Retraite supplémentaire – Tables de mortalités non genrées
Table de mortalité unisexe pour les régimes de retraite supplémentaire
Dans le cadre d’une mise en conformité avec le droit européen, la loi Industrie verte, parue le 24 octobre 2024, impose aux organismes assureurs d’utiliser une seule table de mortalité pour les hommes et les femmes pour tous les contrats d’assurance collective mis en place pour couvrir un régime « L911-1 » du code de la Sécurité sociale (régimes complémentaires à la Sécurité sociale mis en place par la convention collective, un accord d’entreprise, un référendum ou une décision unilatérale de l’employeur). Cette obligation s’applique notamment aux contrats de retraite supplémentaire (cotisations définies – Article 83 du CGI ou prestations définies Article 39 du CGI).

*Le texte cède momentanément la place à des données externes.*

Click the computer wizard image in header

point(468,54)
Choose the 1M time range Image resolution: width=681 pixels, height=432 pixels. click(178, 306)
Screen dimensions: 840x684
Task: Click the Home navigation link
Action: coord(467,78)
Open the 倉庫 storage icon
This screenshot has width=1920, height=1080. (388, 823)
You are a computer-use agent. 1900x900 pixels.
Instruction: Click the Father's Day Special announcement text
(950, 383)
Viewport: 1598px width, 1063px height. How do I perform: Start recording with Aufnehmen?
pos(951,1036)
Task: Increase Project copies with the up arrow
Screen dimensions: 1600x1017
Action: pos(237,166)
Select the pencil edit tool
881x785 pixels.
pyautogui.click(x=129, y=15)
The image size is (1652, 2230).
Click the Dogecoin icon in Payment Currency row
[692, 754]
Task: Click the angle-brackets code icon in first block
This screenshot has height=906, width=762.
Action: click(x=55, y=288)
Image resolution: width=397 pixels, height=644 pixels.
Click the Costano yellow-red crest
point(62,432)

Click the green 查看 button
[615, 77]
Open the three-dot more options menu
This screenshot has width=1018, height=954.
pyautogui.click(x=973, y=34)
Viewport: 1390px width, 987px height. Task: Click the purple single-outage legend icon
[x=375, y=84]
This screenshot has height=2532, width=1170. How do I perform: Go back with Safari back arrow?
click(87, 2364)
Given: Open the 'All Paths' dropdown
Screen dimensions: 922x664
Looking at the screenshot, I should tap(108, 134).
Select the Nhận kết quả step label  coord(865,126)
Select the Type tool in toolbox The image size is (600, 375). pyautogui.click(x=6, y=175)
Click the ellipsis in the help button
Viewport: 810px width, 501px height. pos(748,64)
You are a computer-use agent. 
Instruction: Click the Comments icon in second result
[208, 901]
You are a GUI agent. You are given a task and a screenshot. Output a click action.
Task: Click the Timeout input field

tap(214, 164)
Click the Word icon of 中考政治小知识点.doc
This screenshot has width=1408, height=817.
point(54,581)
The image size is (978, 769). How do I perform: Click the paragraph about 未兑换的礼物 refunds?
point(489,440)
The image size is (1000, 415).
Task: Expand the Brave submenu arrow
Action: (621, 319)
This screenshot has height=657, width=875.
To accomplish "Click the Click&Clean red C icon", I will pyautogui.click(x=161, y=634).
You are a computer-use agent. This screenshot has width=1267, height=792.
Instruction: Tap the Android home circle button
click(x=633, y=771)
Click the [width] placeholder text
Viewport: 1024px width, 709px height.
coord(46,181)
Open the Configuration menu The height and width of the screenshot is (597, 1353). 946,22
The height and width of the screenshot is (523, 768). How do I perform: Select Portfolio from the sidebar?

Pour mémoire : Lorsqu’un capital est converti en rente viagère, l’assureur utilise des paramètres techniques (table de mortalité et taux d’intérêt financier, dit « taux technique ») très encadrés par la réglementation. Avant la loi industrie verte, les codes en vigueur (assurance, sécurité sociale et mutualité) permettaient aux organismes assureurs d’utiliser des tables de mortalité différentes pour les hommes et les femmes et proposaient des tables de mortalité genrées, par génération : les tables TGH05 (Hommes) et TGF05 (Femmes). Afin de refléter au mieux la réalité du risque, les assureurs utilisaient ces tables genrées qui se traduisaient par une différence de traitement entre les hommes et les femmes. Pour un capital identique, la rente d’une femme était inférieure à celle d’un homme (ce qui reflétait le fait que l’espérance de vie d’une femme est supérieure à celle d’un homme au même âge). La différence était variable en fonction de l’âge : à des âges habituels de liquidation de retraite, la rente d’une femme était inférieure de 8% à 12%. La différence était très inférieure si les rentes mises en place étaient, en tout ou partie, réversibles au profit du conjoint (entre 3% et 5% si la rente était réversible à 60%).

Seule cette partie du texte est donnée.